1973-74 brought a change to what had become the norm and while league form dipped the wind hit their FA Cup sails. With Macdonald working effectively with strike-partner John Tudor, Newcastle won through to Wembley, advancing by virtue of a ‘Supermac’ semi-final brace against Burnley at Hillsborough – midfield man Terry Hibbitt producing the most sublime through-ball imaginable in creating the second.

Semi-skills: ‘Supermac’ scores against Burnley;

In truth, they were never at the races (Blaydon or otherwise) come the final and lost 3-0 to Liverpool who did not have to play particularly well to beat them. Macdonald weighed in with 21 goals as 1974-75 passed them by without much to enthuse over, but 1975-76 saw Newcastle rally in the League Cup – although giving a good account of themselves in the final was to no avail as they went down 2-1 against Manchester City.

With manager Gordon Lee, who succeeded Harvey in the summer of 1975, operating a ‘no stars‘ policy, conflict with Gallowgate glory merchant Macdonald was inevitable – the player sold to Arsenal prior to the 1976-77 season, during which Lee decamped to Everton.

Back on Tyneside Richard Dinnis guided the black and whites to fifth but it was more mirage than new dawn and come April 1978 Newcastle were relegated with just 22 points.

As a microcosm of life from the Leazes End during the 70s a couple of weeks in early 1975 serve purpose. Newcastle gain a degree of revenge for their FA Cup Final defeat of the previous year by thrashing title hopefuls Liverpool 4-1, they bury high-flying Burnley 3-0, then lose 3-2 at bottom of the pile Chelsea – all of which comes in the wake of an FA Cup fourth round exit at third division Walsall.

LEICESTER CITY: In between spending the first and final seasons of the decade out of Division One, Leicester City often showed themselves capable of illuminating the darkest of 70s Saturday afternoons – finesse always in fashion at Filbert Street.

Promoted in 1971 under Frank O’Farrell (who on taking Leicester up accepted an offer to succeed Sir Matt Busby at Manchester United) his Leicester successor Jimmy Bloomfield, in adding to inherited talent including darting winger Len Glover, goalkeeper Peter Shilton and attacking full-backs David Nish and Steve Whitworth, soon began raiding London clubs to bolster the unit.

In no time the former Leyton Orient boss had enticed Alan Birchenall (Crystal Palace), Keith Weller (Chelsea) and Jon Sammels (Arsenal) up the M1, but icing on the cake, or cherry on the cocktail as the great man himself might prefer, was signing Huddersfield Town centre-forward Frank Worthington – whose nonchalant way of playing masked a shrewd football brain and sharp eye for goal.

When it gelled few sides were so attractive to watch, Plan A being attack at every opportunity but with no Plan B they were always susceptible to conceding plenty.
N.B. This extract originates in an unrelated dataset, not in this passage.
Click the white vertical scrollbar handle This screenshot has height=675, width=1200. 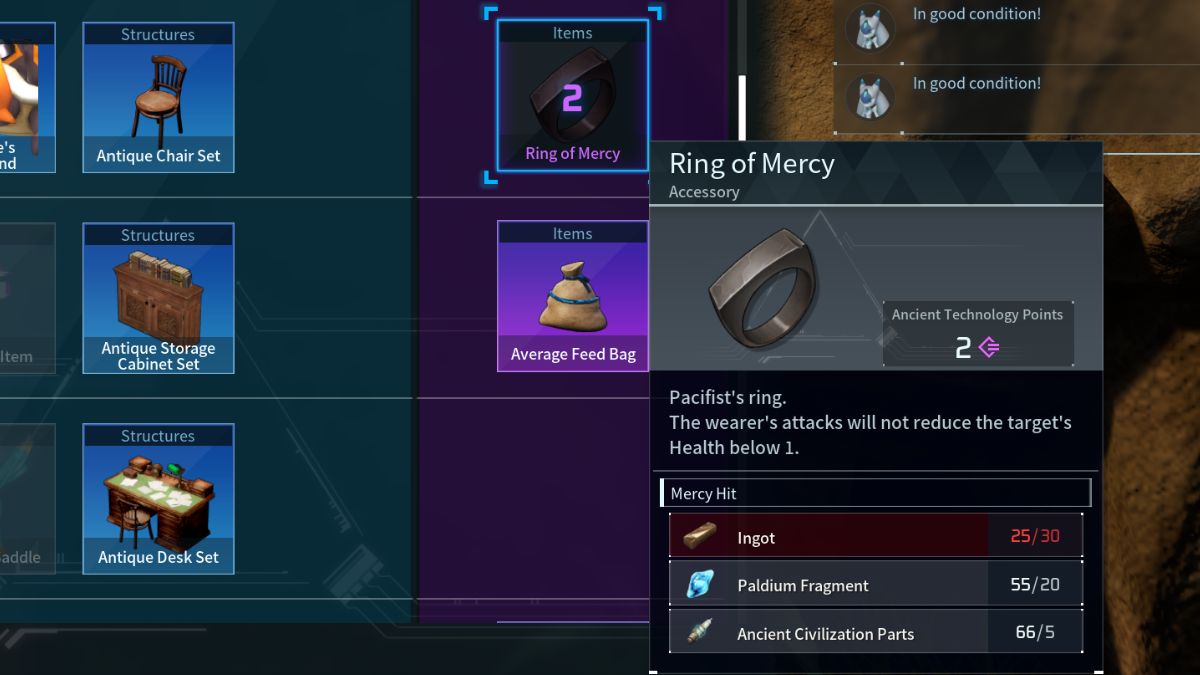(x=742, y=108)
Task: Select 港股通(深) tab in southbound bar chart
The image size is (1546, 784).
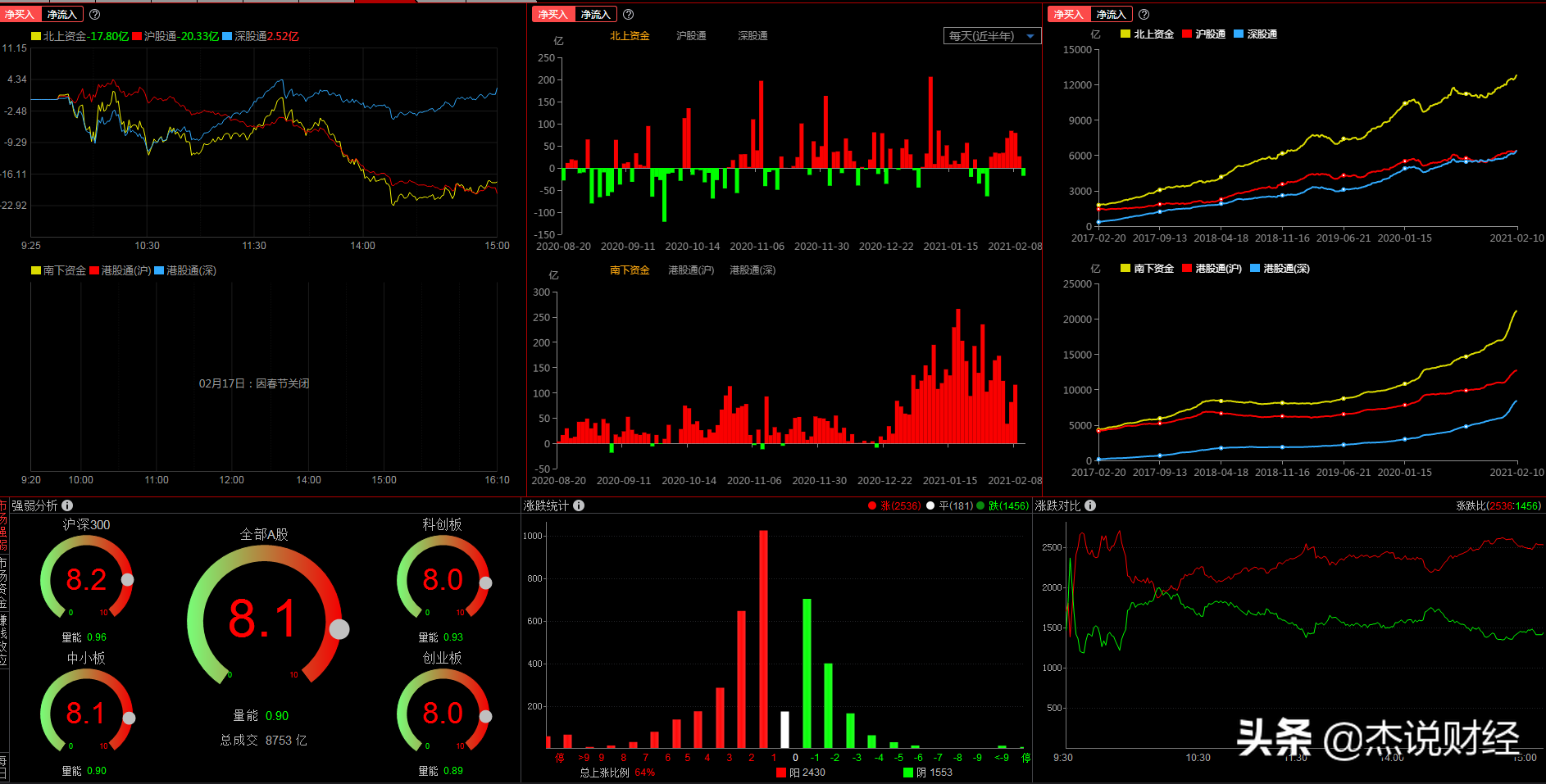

1973-74 brought a ninth placed finish and FA Cup semi-final appearance where they lost to eventual winners Liverpool after a replay and although their mojo seemed misplaced in 1974-75 it returned sufficiently for them to come seventh the following season.

Finishing 11th in 1976-77 was none too shabby, but the wheels came off with the summer resignation of Bloomfield, the ensuing fall from grace in 1977-78 resulting in Leicester going down – a dreadful start to the campaign making relegation a racing certainty long before it became a mathematical one.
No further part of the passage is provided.